Isso significa que liderar com performance exige visibilidade estratégica, não autopromoção, e isso começa com uma mudança de mentalidade. Foi o que apontou a especialista em posicionamento de líderes e fundadora da agência Zilker Media, Paige Velasquez Budde.
A seguir, conheça os cinco ajustes internos que líderes de alta performance devem fazer para reconstruir a confiança e liderar com credibilidade. As informações foram retiradas de Fast Company.
Ainda é comum ver líderes tentando se esconder atrás da marca da empresa, como se a exposição pessoal fosse sinal de vaidade. Mas hoje, a confiança está atrelada à figura do líder, não apenas à reputação da organização.
Visibilidade não é ego, é responsabilidade. Assinar publicamente a missão da empresa transmite clareza, reforça valores e gera identificação com colaboradores e clientes.
Para isso, um simples post semanal no LinkedIn, conectando decisões estratégicas ao seu propósito pessoal de liderança, já é um excelente ponto de partida.
A confiança não nasce do carisma ou da autoridade formal, mas da coerência entre o discurso e a prática diária. Líderes que inspiram confiança mostram presença constante — em reuniões, canais de comunicação internos, feedbacks e até em momentos de crise.
Budde destaca que o líder de alta performance não está apenas no palco; ele está no processo. Isso significa manter conversas abertas com a equipe, demonstrar vulnerabilidade quando necessário e não esperar “grandes eventos” para se conectar com os outros.
Os líderes mais bem-sucedidos não apenas entregam bons resultados, eles criam equipes que refletem e amplificam seus valores. Isso não acontece com discursos prontos, mas com ações consistentes que inspiram o comportamento coletivo.
Na prática, isso significa que sua reputação como líder é construída, em parte, pelo que sua equipe diz sobre você quando você não está presente. Portanto, formar lideranças intermediárias, criar canais abertos de diálogo e promover cultura de pertencimento são estratégias que elevam a performance organizacional como um todo.
O silêncio pode ser interpretado como conivência ou indiferença. Budde argumenta que líderes de alta performance não se escondem diante do desconforto, eles se posicionam com rapidez, transparência e responsabilidade.

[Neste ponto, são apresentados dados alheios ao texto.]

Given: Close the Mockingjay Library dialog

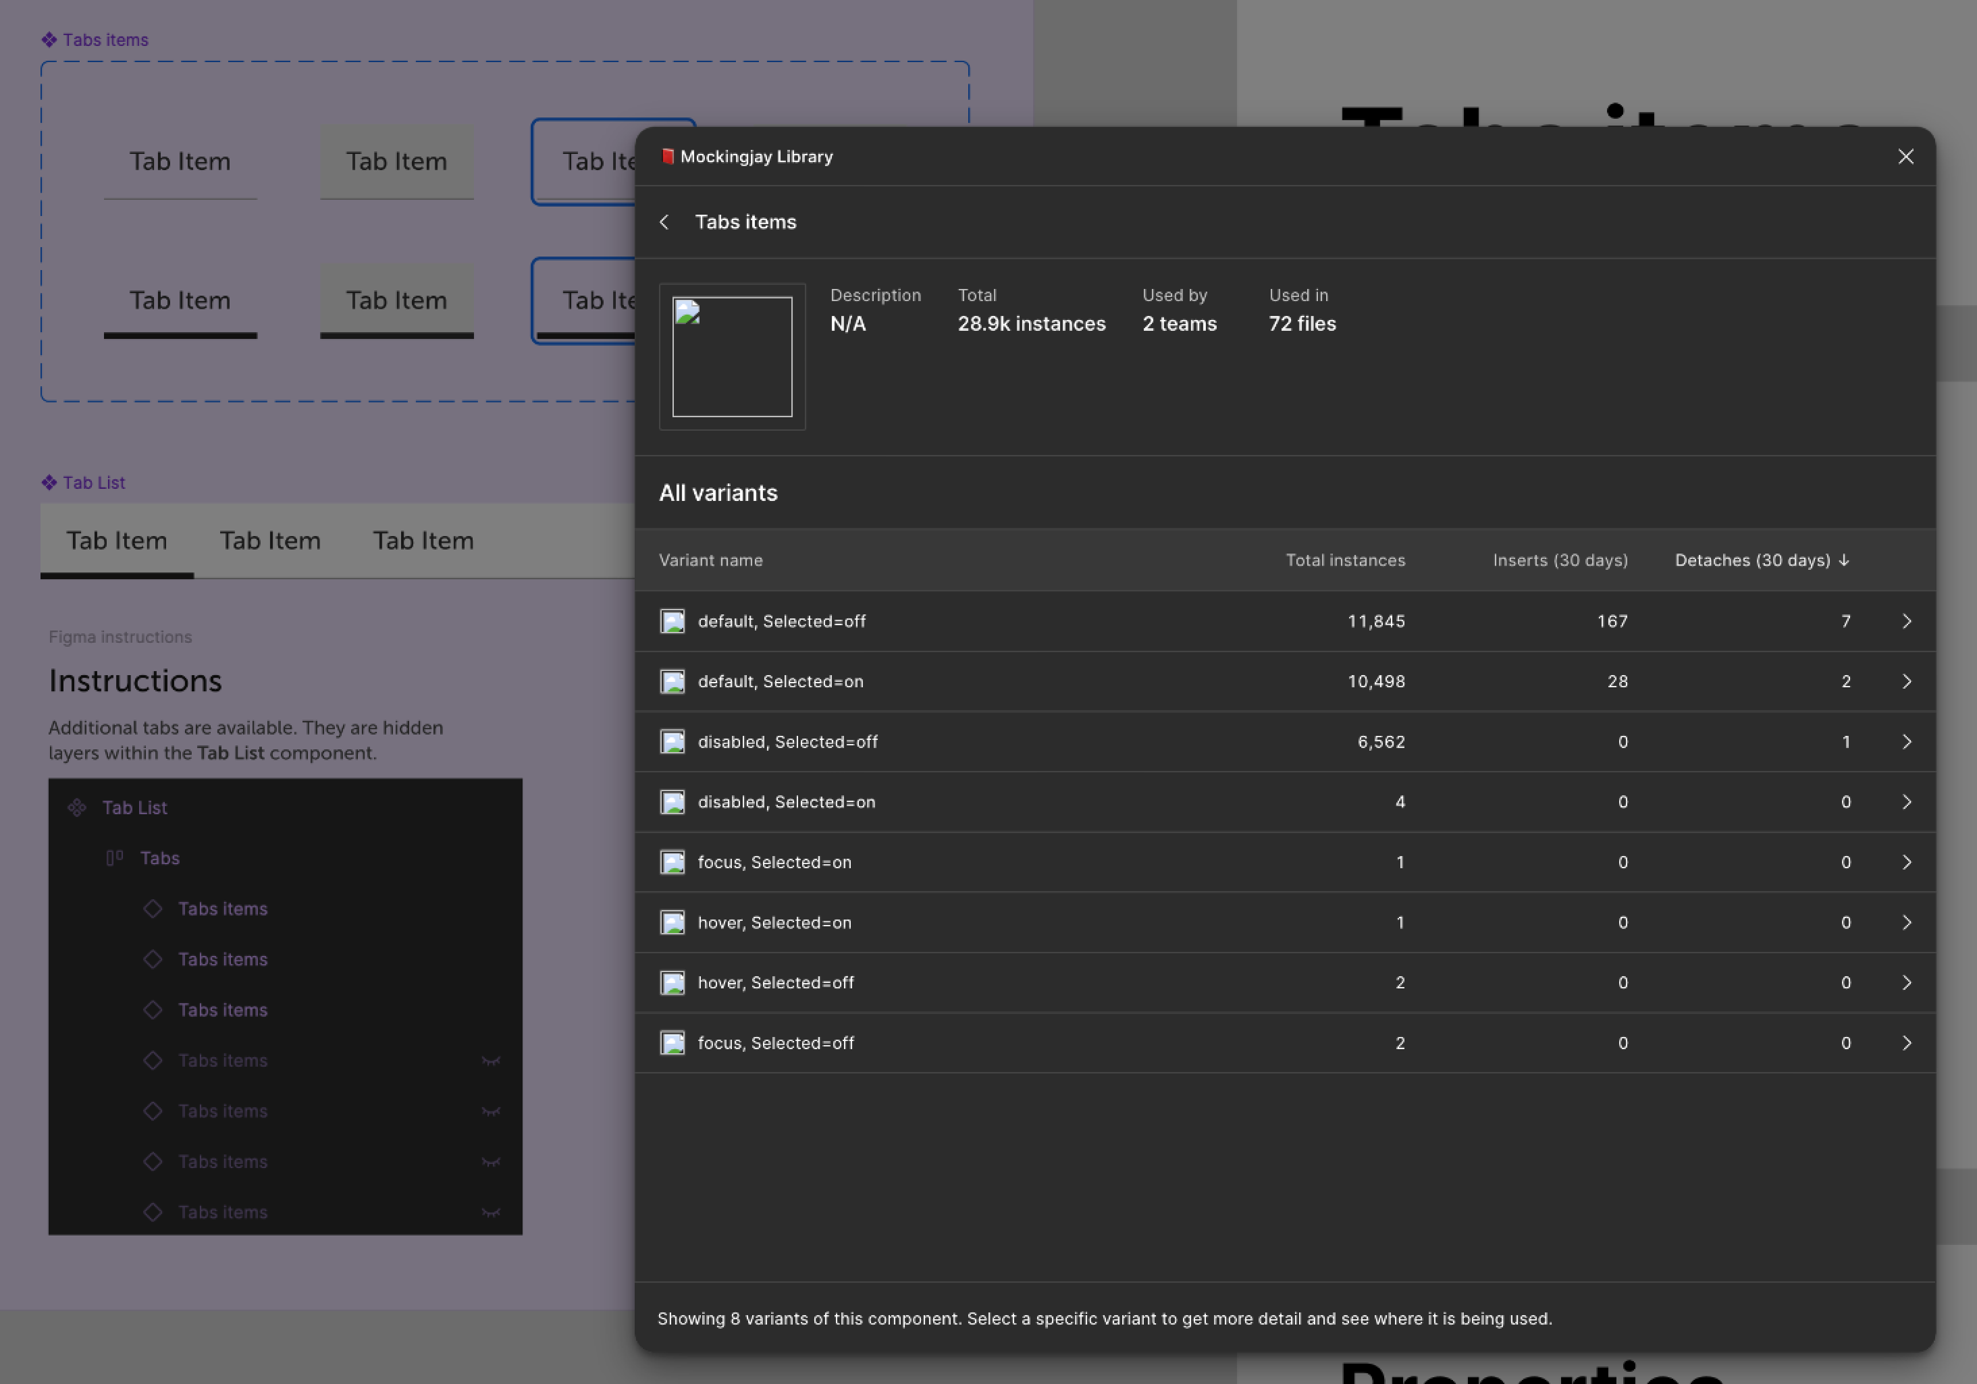Looking at the screenshot, I should 1906,157.
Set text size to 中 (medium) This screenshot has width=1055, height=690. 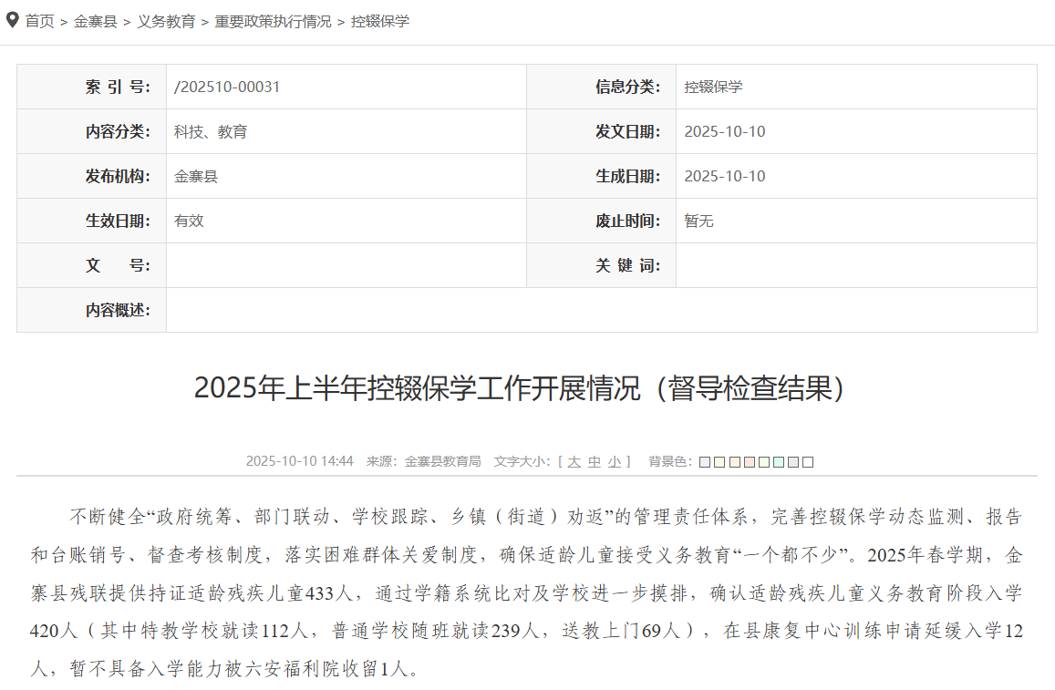click(595, 461)
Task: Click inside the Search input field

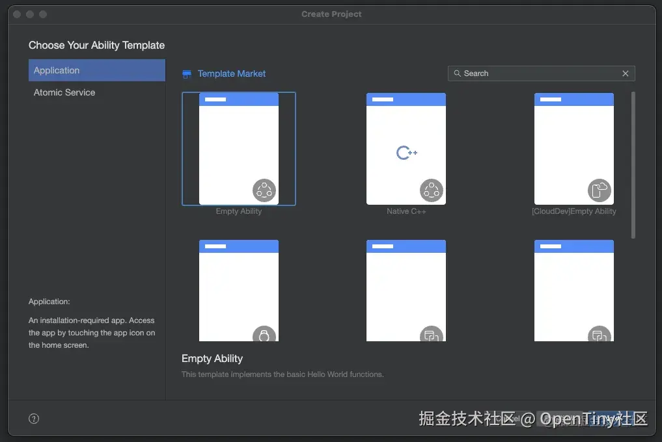Action: 534,73
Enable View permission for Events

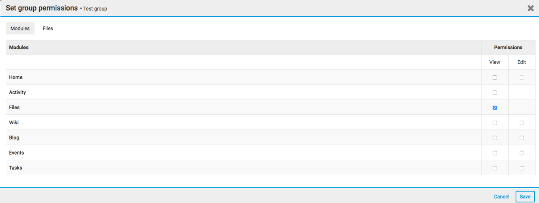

Isso não significa reagir impulsivamente, mas sim ter clareza sobre os valores que guiam sua liderança e agir com base neles. Em vez de esperar um posicionamento institucional genérico, os líderes de hoje precisam dar a cara, a voz e o tom em momentos que exigem posicionamento ético e humano.
A era do “controle da mensagem” acabou. Com as redes sociais e a descentralização da informação, os líderes não têm mais domínio total sobre a percepção pública.
O que podem — e devem — fazer é assumir a responsabilidade de manter a confiança como prioridade estratégica.